Exploiting domination in attack graph for enterprise network hardening

Abstract

Attack graph proved to be a tool of great value to an administrator while analyzing security vulnerabilities in a networked environment. It shows all possible attack scenarios in an enterprise network. Even though attack graphs are generated efficiently, the size and complexity of the graphs prevent an administrator from fully understanding the information portrayed. While an administrator will quickly perceive the possible attack scenario, it is typically tough to know what vulnerabilities are vital to the success of an adversary. An administrator has to identify such vulnerabilities and associated/enabling preconditions, which really matters in preventing an adversary from successfully compromising the enterprise network. Extraction of such meaningful information aid administrator in efficiently allocating scarce security resources.
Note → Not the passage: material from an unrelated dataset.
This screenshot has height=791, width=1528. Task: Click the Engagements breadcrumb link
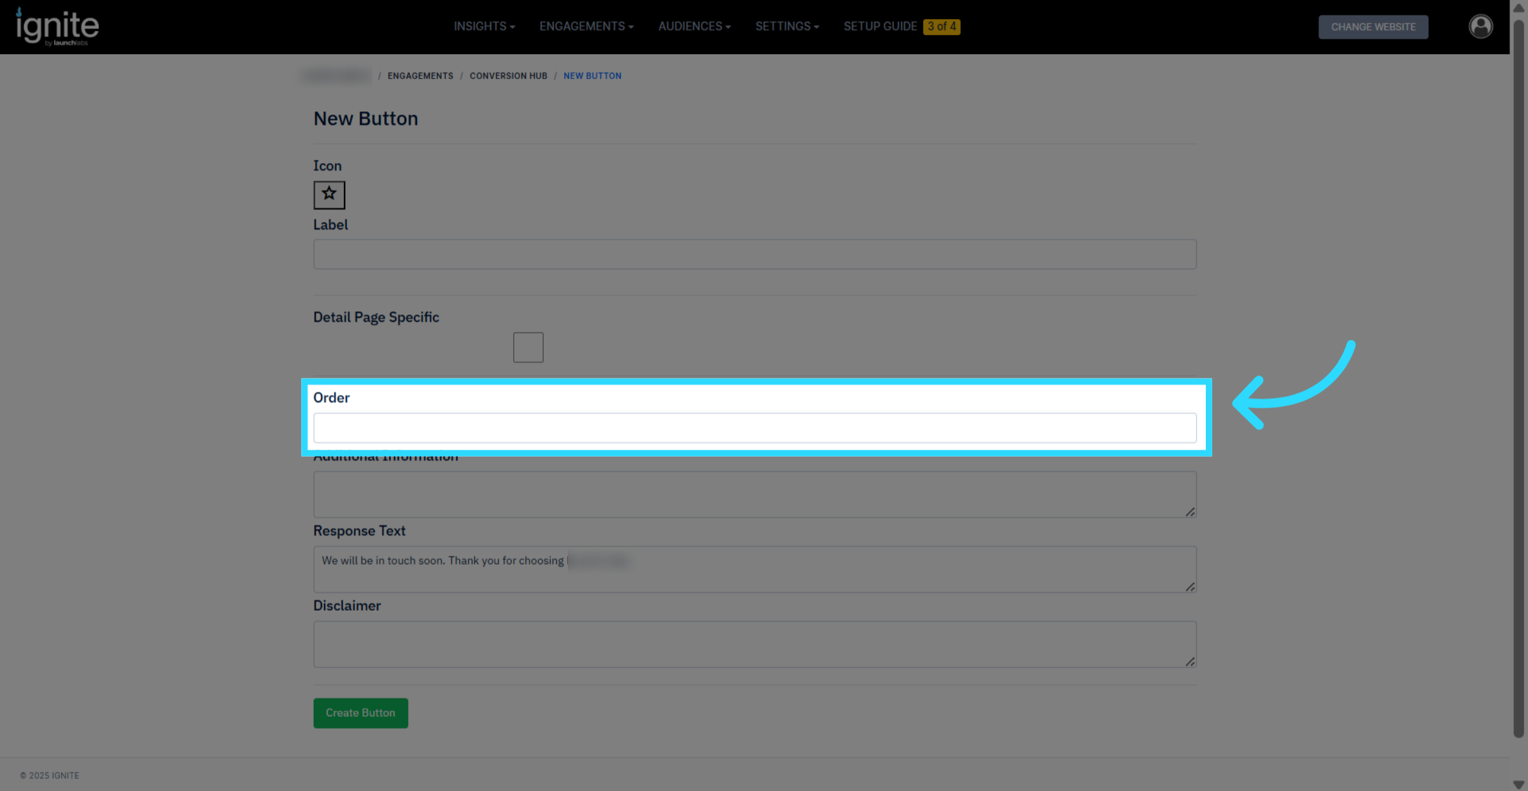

In this paper, we have applied a well known concept of domination in directed graphs to the exploit-dependency attack graph generated for a synthetic network. The minimal dominating set (MDS) computed over the generated attack graph gives us the set of initial preconditions that covers all the exploits in the attack graph. We model the problem of computing MDS as a set cover problem (SCP). We have presented a small case study to demonstrate the effectiveness and relevancy of the proposed approach. Initial results show that our minimal dominating set-based approach is capable of finding the sets with minimal number of initial conditions that need to be disabled for improved network security.